• Problem description:
Restate word for word all of the lines below, with each image left out.
(Task material Opens)
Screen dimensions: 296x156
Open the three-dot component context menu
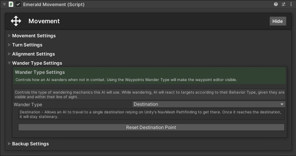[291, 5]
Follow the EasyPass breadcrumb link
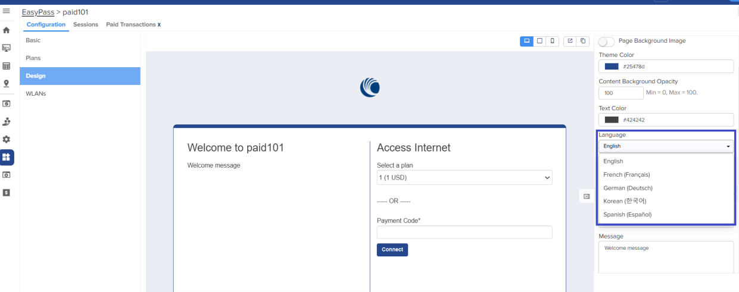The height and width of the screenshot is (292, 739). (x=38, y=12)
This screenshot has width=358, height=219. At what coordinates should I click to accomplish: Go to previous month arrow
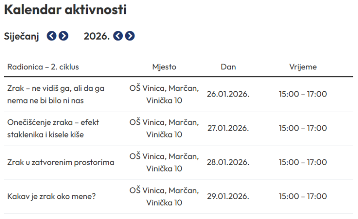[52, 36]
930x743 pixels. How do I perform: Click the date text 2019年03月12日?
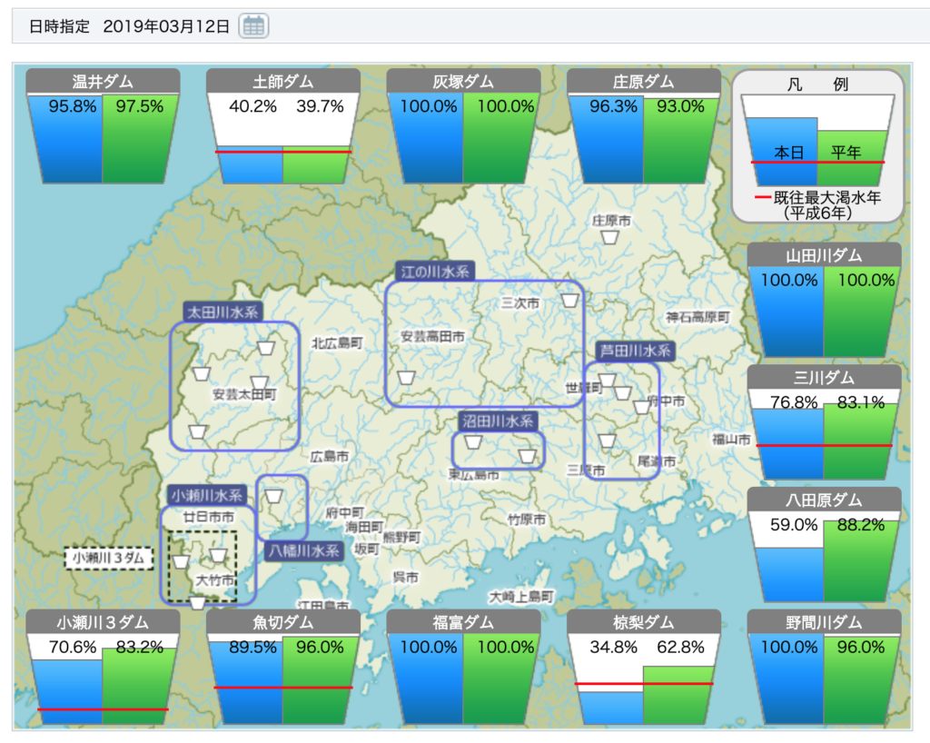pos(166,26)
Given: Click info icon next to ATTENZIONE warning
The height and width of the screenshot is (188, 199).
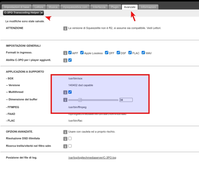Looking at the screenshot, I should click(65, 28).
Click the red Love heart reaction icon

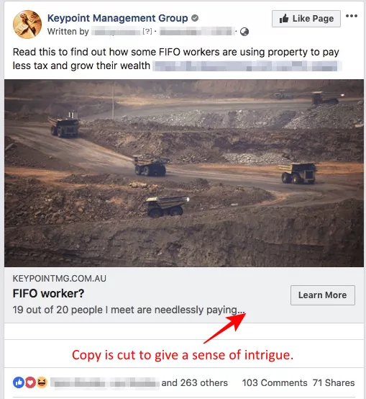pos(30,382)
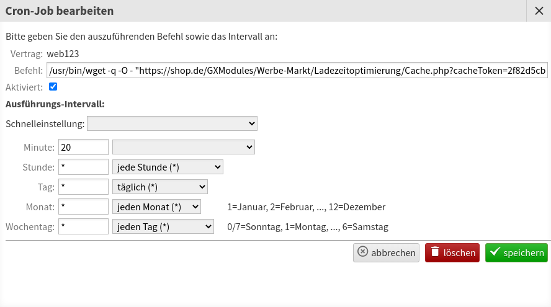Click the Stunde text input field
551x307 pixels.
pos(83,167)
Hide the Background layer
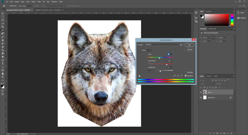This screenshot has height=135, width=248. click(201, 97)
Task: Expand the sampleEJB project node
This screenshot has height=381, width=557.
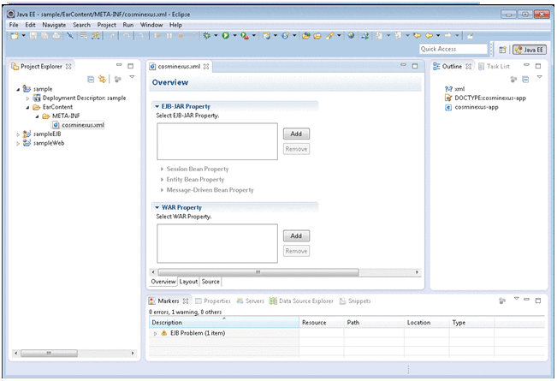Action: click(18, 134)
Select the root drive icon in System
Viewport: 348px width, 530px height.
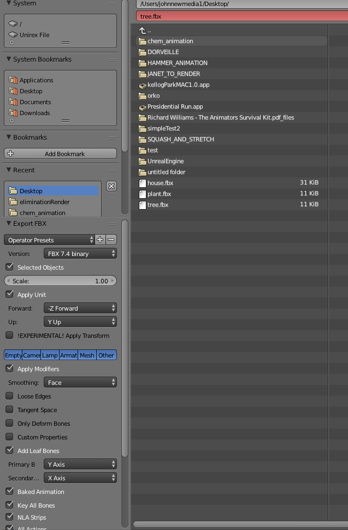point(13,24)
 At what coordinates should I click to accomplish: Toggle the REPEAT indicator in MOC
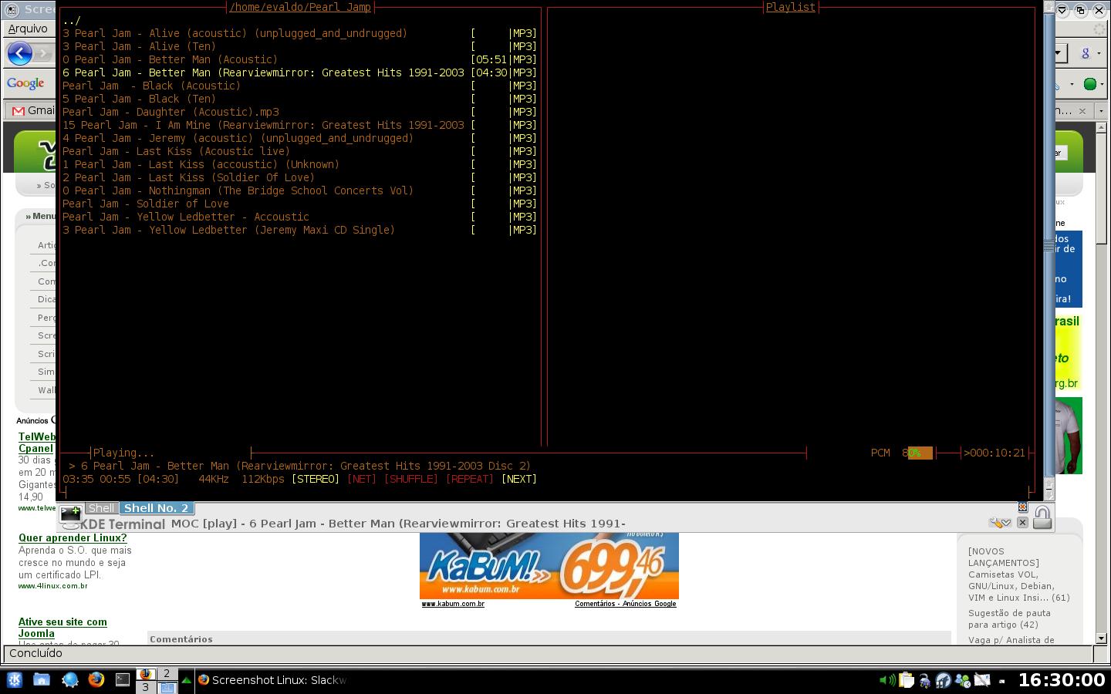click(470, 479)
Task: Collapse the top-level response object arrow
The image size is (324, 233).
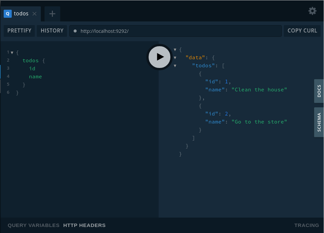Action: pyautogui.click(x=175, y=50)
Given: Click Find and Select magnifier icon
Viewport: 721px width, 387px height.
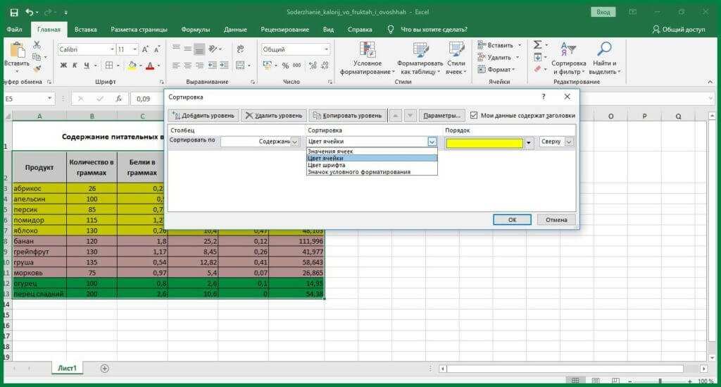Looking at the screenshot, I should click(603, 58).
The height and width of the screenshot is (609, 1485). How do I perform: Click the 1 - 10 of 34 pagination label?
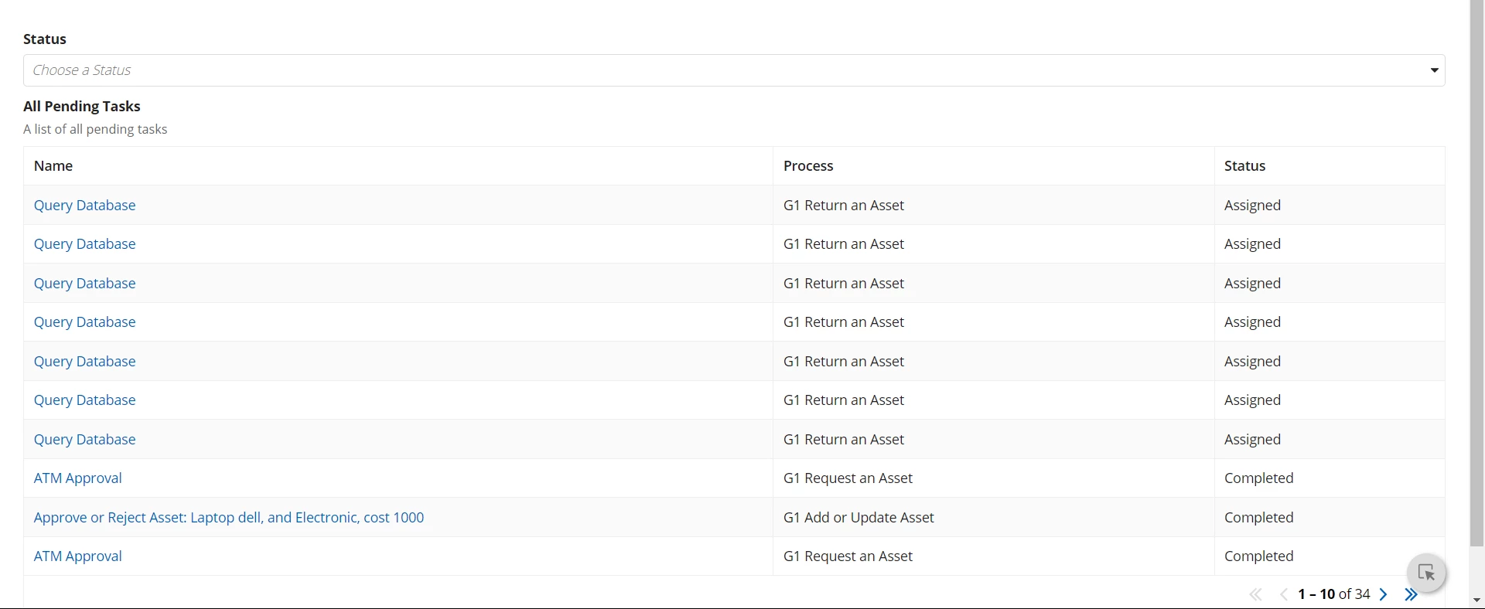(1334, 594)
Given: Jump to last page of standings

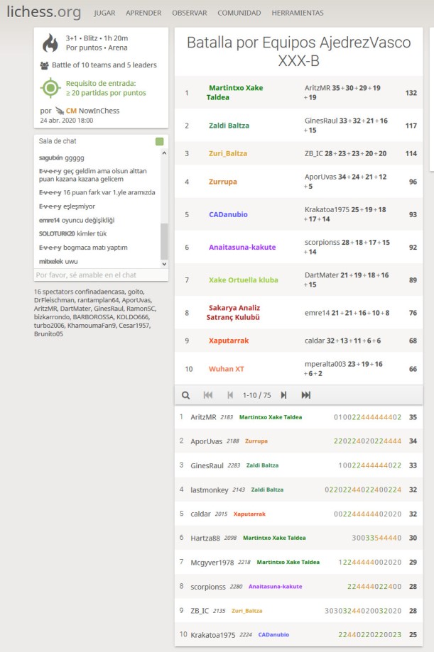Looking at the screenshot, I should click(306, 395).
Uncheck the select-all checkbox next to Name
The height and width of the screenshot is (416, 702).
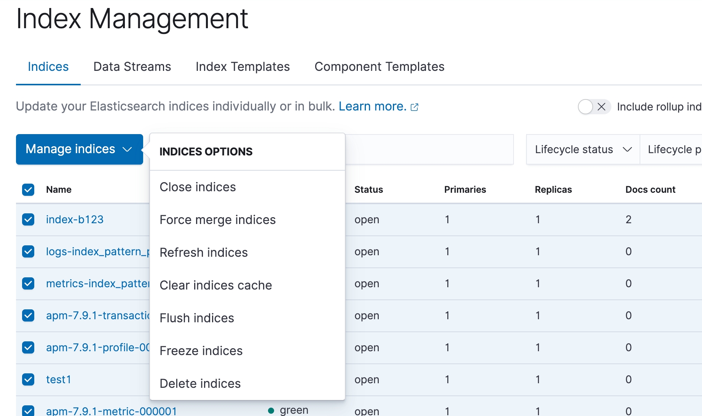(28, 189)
(Task material Closes)
• Answer to this exercise:
Screen dimensions: 296x156
Open the three-dot component context menu
[291, 5]
Follow the EasyPass breadcrumb link
The height and width of the screenshot is (292, 739). (x=38, y=12)
This screenshot has width=358, height=219. At what coordinates should I click to accomplish: Go to previous month arrow
[52, 36]
930x743 pixels. How do I perform: Click the date text 2019年03月12日?
pos(166,26)
Given: Click info icon next to ATTENZIONE warning
The height and width of the screenshot is (188, 199).
Looking at the screenshot, I should click(65, 28).
Click the red Love heart reaction icon

pos(30,382)
Click the Stunde text input field
551x307 pixels.
pos(83,167)
Hide the Background layer
This screenshot has height=135, width=248. click(201, 97)
Task: Expand the sampleEJB project node
This screenshot has height=381, width=557.
Action: click(18, 134)
Select the root drive icon in System
Viewport: 348px width, 530px height.
point(13,24)
 At what coordinates should I click to accomplish: Toggle the REPEAT indicator in MOC
click(470, 479)
Task: Collapse the top-level response object arrow
The image size is (324, 233).
Action: pyautogui.click(x=175, y=50)
Given: Click Find and Select magnifier icon
Viewport: 721px width, 387px height.
Looking at the screenshot, I should click(603, 58).
The height and width of the screenshot is (609, 1485). How do I perform: Click the 1 - 10 of 34 pagination label?
(1334, 594)
Given: Jump to last page of standings

Looking at the screenshot, I should click(306, 395).
Uncheck the select-all checkbox next to Name
The height and width of the screenshot is (416, 702).
(28, 189)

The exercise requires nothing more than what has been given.